New theory ‘rewrites’ Stonehenge history
New research has shed fresh light on Stonehenge’s past, suggesting that it was originally a graveyard and then a venue for mass celebrations that unified the whole of pre-historic Britain.
According to the team of researchers led by archeologist Professor Mike Parker Pearson of University College London, the historic site was in fact older than previously thought and had different functions.
"In many ways our findings are rewriting the established story of Stonehenge," Parker Pearson said.
Centuries before the iconic stone mega structure was erected, the site on Salisbury Plain may have served as a giant burial ground for important families. The archeologists excavated more than 50,000 cremated bone fragments belonging to over 60 people throughout a decade of research. The remains of many cremated bodies were marked by the bluestones of Stonehenge, Parker Pearson said. “Clearly these were special people in some way,” he added.
The archeologists claim that the graveyard was built around 3,000 BC – 500 years earlier than the massive rock structure we see today.
Most interestingly the archeologists claim that the original site was part of an annual winter solstice ritual that gathered as many as 4,000 people, at a time when the entire population numbered only tens of thousands. The analysis of cattle teeth from 80,000 animal bones excavated from the site suggests that around 2500 BC, Stonehenge was the site of vast communal feasts that brought people from all around Britain. It is these people who are thought to have constructed the Stonehenge we know today.
"Stonehenge was a monument that brought ancient Britain together," Parker Parson said. "What we’ve found is that people came with their animals to feast at Stonehenge from all corners of Britain - as far afield as Scotland."
It appeared to be the "only time in prehistory that the people of Britain were unified," according to the archeologist.
Parker Pearson explained: "What we have discovered is it's in the building the thing that's important. It's not that they're coming to worship, they're coming to construct it.
"It is not so much a temple, it is a monument and it seems the big theme is unification ... Stonehenge gets visited at certain points, people build and then go away.

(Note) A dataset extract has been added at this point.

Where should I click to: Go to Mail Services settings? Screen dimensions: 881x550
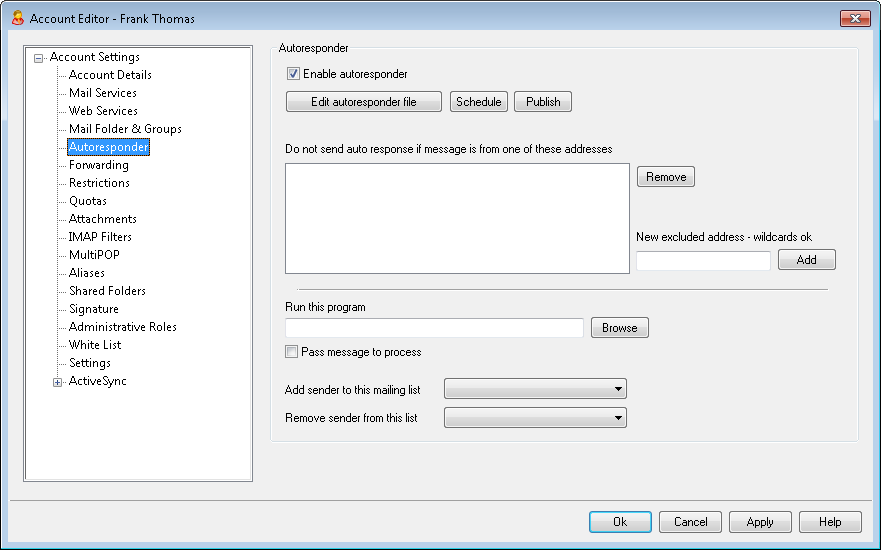coord(102,93)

It's something that's like Glastonbury Festival and a motorway building scheme at the same time. It's not all fun, there's work too.”
Parker Pearson and other scientists now reckon that with that many people, Stonehenge, in its current form, took the temporary workers about a decade to build, about 4,500 years ago.
He claims active use of the monument may have ended after just several hundreds of years, when “Beaker People” arrived from mainland Europe, bringing new technologies, and destroying the culture of pan-British worship.